Metadata-Version: 2.4
Name: parylation-predictor
Version: 3.1.0
Summary: ParylationPredictor – predict PARylation sites and detect PAR-binding domains in proteins
Author-email: "Dr. Ali Hashemi Gheinani" <ali.hashemi@unibe.ch>
License-Expression: MIT
Project-URL: Homepage, https://gheinani.github.io/parbm-detector
Project-URL: Repository, https://github.com/gheinani/parbm-detector
Project-URL: Bug Tracker, https://github.com/gheinani/parbm-detector/issues
Keywords: PAR-binding,PARylation,ADP-ribosylation,protein,bioinformatics,proteomics,PARP
Classifier: Programming Language :: Python :: 3
Classifier: Operating System :: OS Independent
Classifier: Intended Audience :: Science/Research
Classifier: Topic :: Scientific/Engineering :: Bio-Informatics
Requires-Python: >=3.8
Description-Content-Type: text/markdown
Requires-Dist: requests>=2.28.0
Requires-Dist: matplotlib>=3.5.0
Requires-Dist: numpy>=1.21.0
Requires-Dist: openpyxl>=3.0.0
Requires-Dist: plotly>=5.0.0
Provides-Extra: dev
Requires-Dist: pytest>=7.0; extra == "dev"
Requires-Dist: black>=22.0; extra == "dev"
Requires-Dist: flake8>=4.0; extra == "dev"

# ParylationPredictor

**ParylationPredictor** predicts PARylation (poly-ADP-ribosylation) sites in proteins and detects PAR-binding domains. You give it a UniProt ID — it gives you publication-quality figures, a formatted Excel file, an interactive HTML report, and structured data exports, all in one command.

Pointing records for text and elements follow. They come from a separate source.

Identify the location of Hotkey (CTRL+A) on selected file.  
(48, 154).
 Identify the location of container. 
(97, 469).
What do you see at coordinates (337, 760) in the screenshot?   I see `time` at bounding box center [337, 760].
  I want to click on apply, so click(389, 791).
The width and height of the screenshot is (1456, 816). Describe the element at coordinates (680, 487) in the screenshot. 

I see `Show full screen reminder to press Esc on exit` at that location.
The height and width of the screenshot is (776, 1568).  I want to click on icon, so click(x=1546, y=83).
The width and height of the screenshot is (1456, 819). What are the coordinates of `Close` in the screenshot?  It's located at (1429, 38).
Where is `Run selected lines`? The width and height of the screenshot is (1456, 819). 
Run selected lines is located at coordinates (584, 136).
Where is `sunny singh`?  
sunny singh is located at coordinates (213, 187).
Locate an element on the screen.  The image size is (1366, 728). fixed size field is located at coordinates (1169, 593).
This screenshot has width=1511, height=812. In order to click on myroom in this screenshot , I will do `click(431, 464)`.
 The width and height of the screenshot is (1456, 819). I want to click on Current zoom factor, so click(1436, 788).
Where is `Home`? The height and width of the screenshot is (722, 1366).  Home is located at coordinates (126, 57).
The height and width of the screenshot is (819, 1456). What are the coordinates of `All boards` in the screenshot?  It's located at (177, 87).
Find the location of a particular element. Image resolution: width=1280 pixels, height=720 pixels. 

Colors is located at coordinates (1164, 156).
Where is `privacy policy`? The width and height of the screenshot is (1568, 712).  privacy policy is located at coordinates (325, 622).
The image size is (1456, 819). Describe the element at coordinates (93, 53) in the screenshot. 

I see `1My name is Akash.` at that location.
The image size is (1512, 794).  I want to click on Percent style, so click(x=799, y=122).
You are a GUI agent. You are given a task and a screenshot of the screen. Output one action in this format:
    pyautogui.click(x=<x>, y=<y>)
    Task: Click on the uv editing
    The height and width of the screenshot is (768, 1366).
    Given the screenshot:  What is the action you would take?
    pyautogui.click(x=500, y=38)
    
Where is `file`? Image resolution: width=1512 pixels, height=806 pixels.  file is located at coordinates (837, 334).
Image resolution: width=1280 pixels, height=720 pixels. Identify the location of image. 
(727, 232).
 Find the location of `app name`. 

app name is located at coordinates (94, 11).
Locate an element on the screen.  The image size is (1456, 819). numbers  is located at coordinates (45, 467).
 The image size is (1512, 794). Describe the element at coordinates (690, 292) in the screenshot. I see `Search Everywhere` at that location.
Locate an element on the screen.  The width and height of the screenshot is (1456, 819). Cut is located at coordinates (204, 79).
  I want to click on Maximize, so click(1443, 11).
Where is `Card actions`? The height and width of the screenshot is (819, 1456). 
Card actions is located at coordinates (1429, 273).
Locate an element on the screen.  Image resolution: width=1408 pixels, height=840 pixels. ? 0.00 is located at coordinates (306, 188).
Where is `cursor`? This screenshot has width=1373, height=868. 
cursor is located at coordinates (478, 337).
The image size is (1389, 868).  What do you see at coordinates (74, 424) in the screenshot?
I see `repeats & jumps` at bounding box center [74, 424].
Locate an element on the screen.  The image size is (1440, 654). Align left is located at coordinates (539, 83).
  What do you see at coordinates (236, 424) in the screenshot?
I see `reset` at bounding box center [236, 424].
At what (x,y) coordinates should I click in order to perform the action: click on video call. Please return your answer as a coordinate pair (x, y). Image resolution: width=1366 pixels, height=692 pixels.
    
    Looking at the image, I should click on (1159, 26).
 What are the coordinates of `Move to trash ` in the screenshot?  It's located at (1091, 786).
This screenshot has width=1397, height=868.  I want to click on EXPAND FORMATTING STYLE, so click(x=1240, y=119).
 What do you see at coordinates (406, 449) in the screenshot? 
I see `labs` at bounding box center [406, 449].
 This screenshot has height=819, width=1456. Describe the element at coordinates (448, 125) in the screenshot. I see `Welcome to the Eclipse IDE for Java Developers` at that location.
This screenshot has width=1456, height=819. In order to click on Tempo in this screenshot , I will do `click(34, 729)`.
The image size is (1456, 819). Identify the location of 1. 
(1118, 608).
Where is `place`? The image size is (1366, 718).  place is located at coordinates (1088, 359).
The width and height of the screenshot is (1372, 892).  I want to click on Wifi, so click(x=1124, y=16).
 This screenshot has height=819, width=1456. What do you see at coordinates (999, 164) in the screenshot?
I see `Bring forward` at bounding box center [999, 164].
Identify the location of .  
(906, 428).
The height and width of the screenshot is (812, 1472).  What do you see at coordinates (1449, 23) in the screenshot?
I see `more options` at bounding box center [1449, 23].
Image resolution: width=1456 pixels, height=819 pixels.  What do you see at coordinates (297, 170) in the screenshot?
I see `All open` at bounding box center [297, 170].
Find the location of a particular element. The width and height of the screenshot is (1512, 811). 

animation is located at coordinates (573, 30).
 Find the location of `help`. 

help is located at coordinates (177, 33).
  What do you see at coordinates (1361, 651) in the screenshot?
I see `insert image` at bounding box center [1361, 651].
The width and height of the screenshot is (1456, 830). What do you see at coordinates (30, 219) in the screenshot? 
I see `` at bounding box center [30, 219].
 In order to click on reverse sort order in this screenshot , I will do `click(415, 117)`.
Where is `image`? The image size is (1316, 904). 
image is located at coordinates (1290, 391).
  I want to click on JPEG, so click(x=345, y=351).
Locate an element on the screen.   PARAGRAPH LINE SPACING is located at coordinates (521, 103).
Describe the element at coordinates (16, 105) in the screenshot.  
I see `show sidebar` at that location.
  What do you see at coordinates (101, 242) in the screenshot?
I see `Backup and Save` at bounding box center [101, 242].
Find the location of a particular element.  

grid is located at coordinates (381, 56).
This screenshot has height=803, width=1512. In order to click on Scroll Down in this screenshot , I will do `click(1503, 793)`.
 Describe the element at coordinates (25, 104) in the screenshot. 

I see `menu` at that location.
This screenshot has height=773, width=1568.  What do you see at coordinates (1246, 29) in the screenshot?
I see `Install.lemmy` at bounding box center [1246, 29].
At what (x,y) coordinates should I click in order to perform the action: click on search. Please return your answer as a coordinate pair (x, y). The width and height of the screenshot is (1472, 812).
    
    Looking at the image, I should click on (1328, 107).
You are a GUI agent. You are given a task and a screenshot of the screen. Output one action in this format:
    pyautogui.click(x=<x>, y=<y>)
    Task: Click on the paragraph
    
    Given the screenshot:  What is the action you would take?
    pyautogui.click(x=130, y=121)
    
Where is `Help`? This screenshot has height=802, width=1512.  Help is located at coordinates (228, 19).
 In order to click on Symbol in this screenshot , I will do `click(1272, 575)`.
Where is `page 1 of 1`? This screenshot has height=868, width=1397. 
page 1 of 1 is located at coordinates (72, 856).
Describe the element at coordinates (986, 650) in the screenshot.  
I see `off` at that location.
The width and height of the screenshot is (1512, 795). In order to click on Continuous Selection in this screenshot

> Developed by the [Hashemi Gheinani Lab](https://www.dbmr.unibe.ch/research/research_programs/hashemi_gheinani_lab/index_eng.html), Department of BioMedical Research, University of Bern.

---

## The quickest way to try it — no installation needed

Go to **[gheinani.github.io/parbm-detector/tool.html](https://gheinani.github.io/parbm-detector/tool.html)**, type your UniProt ID (for example `Q9NTX7`), and click **Analyze**. All 8 analysis panels appear in the browser and you can download a ZIP with the full results. No Python, no installation, no command line.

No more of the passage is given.